7.4.08


Hipatia vive

Por Claudia Cisneros.

Uno de los alumnos de Hipatia se enamora de ella. Hipatia resuelve castigarlo. Como símbolo de la materialidad del cuerpo femenino le muestra su paño higiénico, diciéndole: "Esto es lo que amas en realidad, jovencito, y no la belleza por sí misma".

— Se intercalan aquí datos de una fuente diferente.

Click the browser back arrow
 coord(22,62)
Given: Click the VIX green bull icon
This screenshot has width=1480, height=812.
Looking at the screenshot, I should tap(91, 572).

Poco ortodoxo método para espantar cualquier asomo de sueño erótico. Pero resultó. El chico captó la "metáfora literal" y se abocó a las enseñanzas de la maestra. Así era Hipatia, la primera científica y filósofa de la humanidad. Mujer de carácter y fortaleza ética, brillante, hermosa, elocuente. Enseñaba matemáticas, astronomía y filosofía en Alejandría del S. IV, centro mundial del saber. Pero la sabiduría sola no era suficiente para ella (postura visionaria vs. el intelectualismo).

¿Por qué filosofar ayer u hoy? Inútil, vano y vanidoso artificio del lenguaje y sus contenidos, dicen. ¿Por qué el esfuerzo por comprender nuestra existencia está tan desprestigiado? Evidenciar nuestra obtusa visión antropocéntrica e incapacidad para traducirnos el mundo no debiera ser un susto oculto bajo la alfombra. Confrontar nuestra ignorancia debería ayudar a situarnos en mejor contexto y perspectiva universal, a ser menos pretenciosos y más solidarios. Encontrar preguntas, hacer respuestas, es doloroso pero necesario para el arraigo existencial. Mirar como si fuera pasatiempo de intelectuales es un error. Hemos olvidado las preguntas del niño por comprender el mundo, como si pertenecieran a una infancia corporal, cuando refieren a una existencial. El vacío lo reemplazamos con trabajo, religión, política o adicción.

Hipatia fue desollada viva por fanáticos cristianos. No dejemos que las cuentas, los hijos, los encantos, éxitos o fracasos, las vueltas alrededor del sol, sigan perpetrando ese asesinato a la razón.

--Tomado de la columna "En voz alta", publicado hoy lunes en La República.